(What you need to do):
The result is the exact lines from the one containing "The height and width of the screenshot is (911, 1670)." through the final line of the entries; leave out the pictures.

***** Data extracts *****

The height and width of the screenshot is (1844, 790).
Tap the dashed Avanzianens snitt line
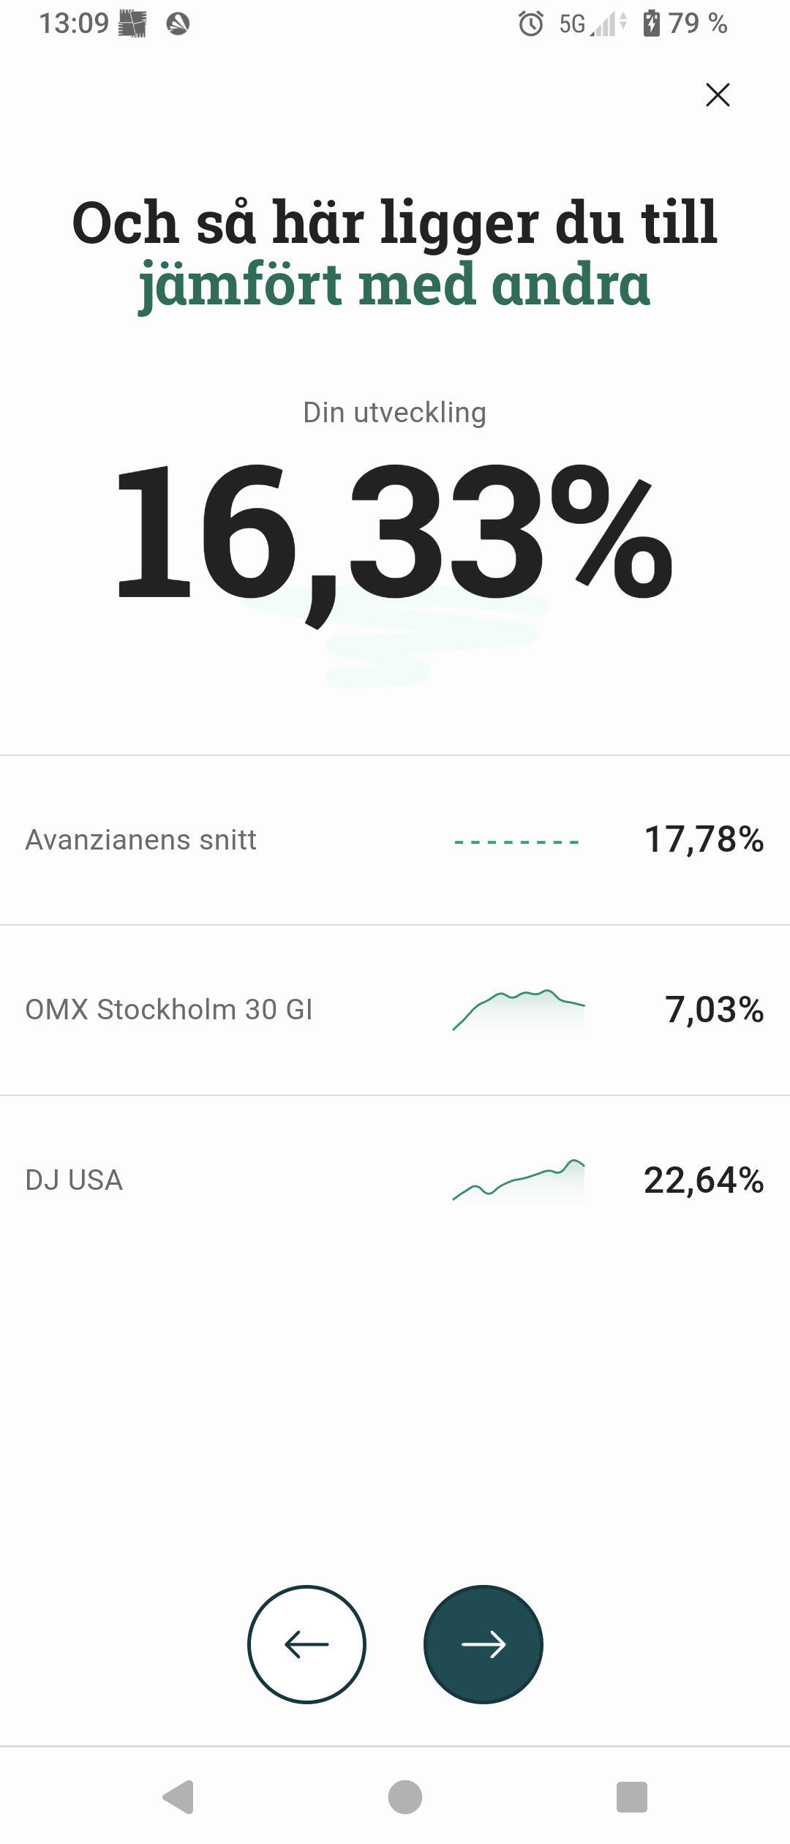pos(517,842)
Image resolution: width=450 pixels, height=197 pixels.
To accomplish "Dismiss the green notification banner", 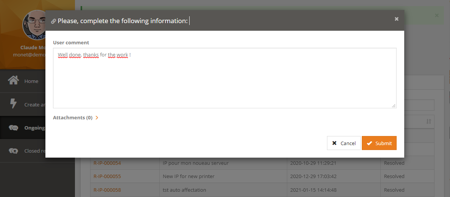I will (437, 16).
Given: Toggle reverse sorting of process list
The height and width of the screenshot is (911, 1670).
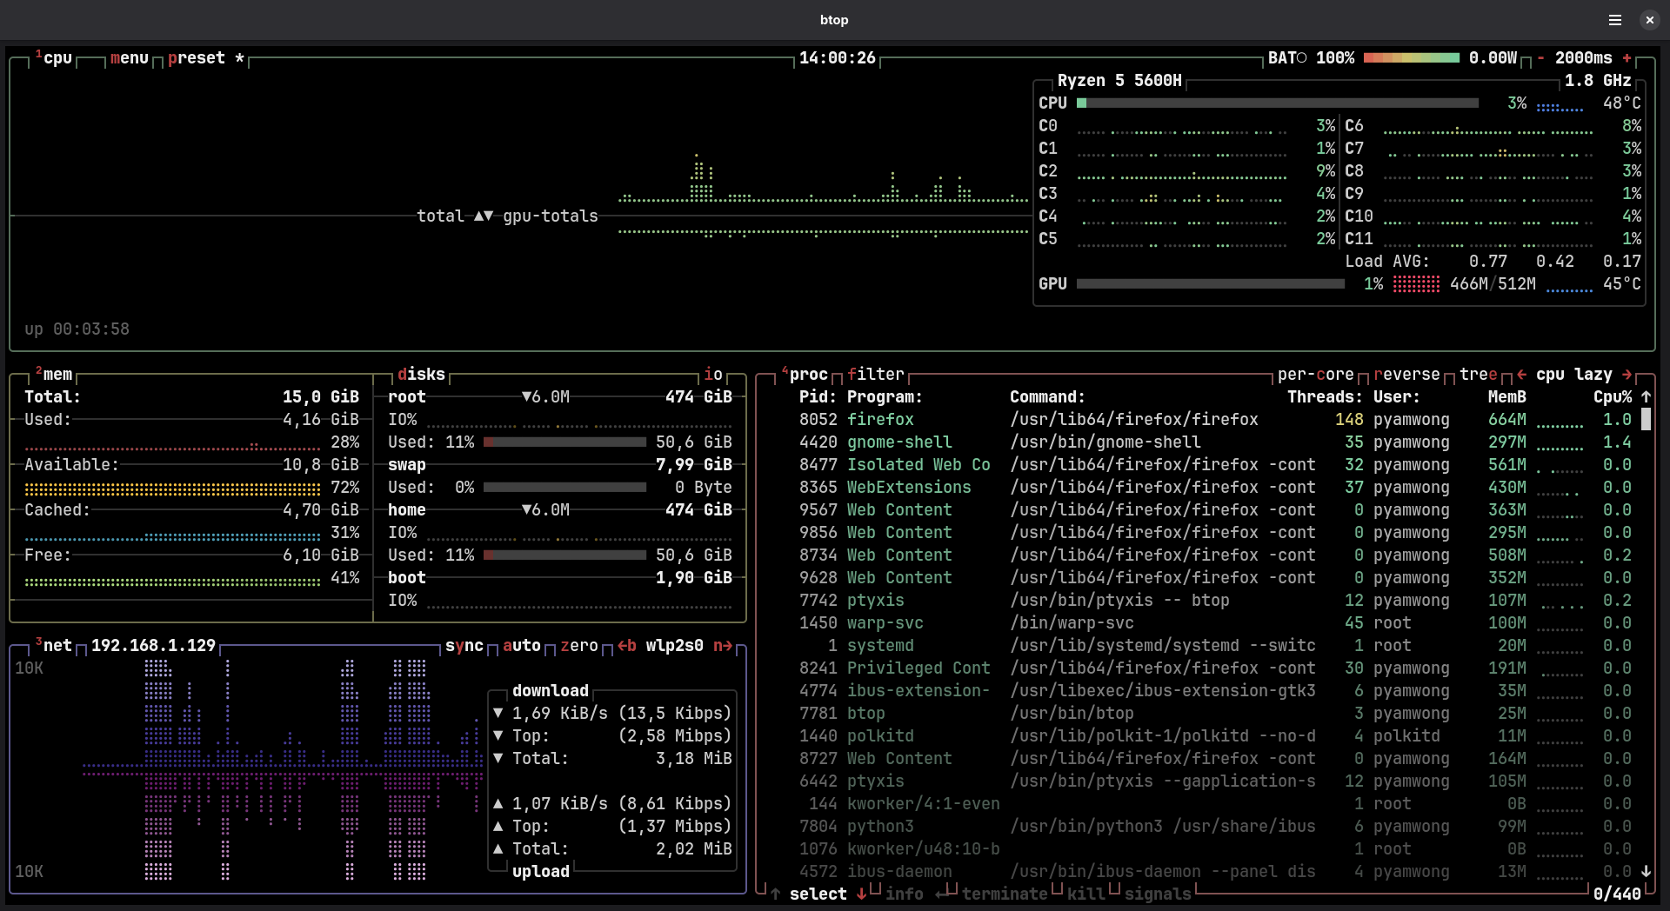Looking at the screenshot, I should pyautogui.click(x=1406, y=375).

*****

(Completed exercise):
The height and width of the screenshot is (911, 1670).
Looking at the screenshot, I should pyautogui.click(x=1406, y=375).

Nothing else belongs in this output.